劉玄脖頸一縮,剛才離得遠,盜匪們沒有注意到,現在幾步之遙,原本纏在劍上的皮條散開,露出了劍柄。
羅慕劍和漢劍的形制區別很大,特別是羅慕人喜歡在劍身上用寶石黃金等材料做裝飾,所以一眼就能看出來。
“他老母的,我說呢南邊那荒山野嶺的怎麼會突然冒出來個小崽子,原來是他老母的羅慕人細作!”刀哥勃然大怒,一個口哨,兩側埋伏的盜匪紛紛起身,手中又是標槍又是弓箭,寒光森森,鎖定劉玄。
劉玄心一下子沉了下去,他是真沒想過繳獲的這劍還會給自己招來這樣的麻煩,缺乏經驗的結果。
這些盜匪也是漢人,但凡是有點血性的漢人,沒有一個是不恨羅慕路斯人的。
此時也沒辦法和盜匪們解釋什麼,況且也不會有人信一名十二歲的少年能從全副武裝的羅慕士兵手上繳獲一柄戰劍。

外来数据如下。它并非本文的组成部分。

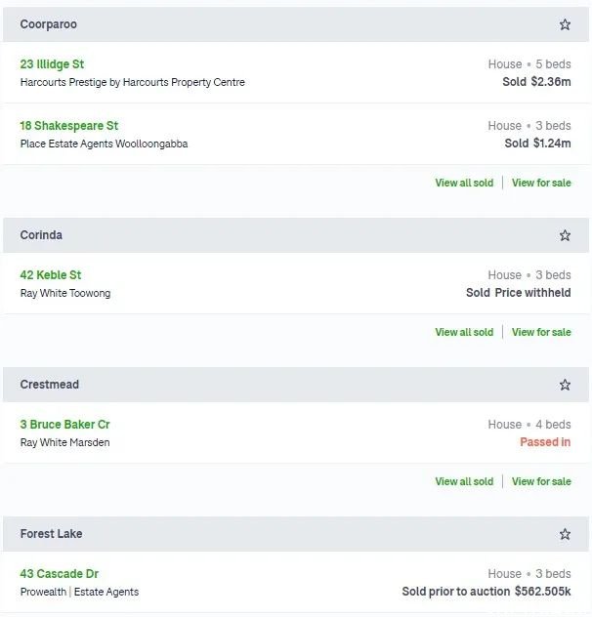View all sold properties in Coorparoo
Image resolution: width=592 pixels, height=617 pixels.
click(464, 183)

場面看似就要失控,但劉玄反倒興奮起來,身體微微顫抖,剛壓下去的殺意又冒出來。
緩緩抽出長劍,戰鬥一觸即發。
“都住手!”
眼看盜匪們就要動手,後方一聲大喝,制止了盜匪們的動作。
一名身穿毛皮大衣,腰間挎著寶劍,猿臂蜂腰的青年,騎著高頭大馬,帶著幾名看上去同樣是盜匪的隨從立在不遠處的山坡上。
盜匪們看過去,收起武器,齊齊高喊:“參見大將軍!”
刀哥三步並作兩步,衝過去牽住“大將軍”的馬繩,臉上掛起諂媚的笑容:“大將軍您來得正好,刀子逮著個羅慕人細作,您發話,怎麼整!”
“大將軍”抬起頭,和劉玄遙遙對視一眼,說道:“他不是細作,讓弟兄們撤回來吧,把那少年也帶過來。”
刀子面露疑惑的表情,但也沒有質疑“大將軍”的話,馬上吩咐小弟們收拾傢伙走人。
劉玄保持著警惕,雙手還是放在武器上,沒有絲毫鬆懈。不為其他,上面那個大將軍,他看不透。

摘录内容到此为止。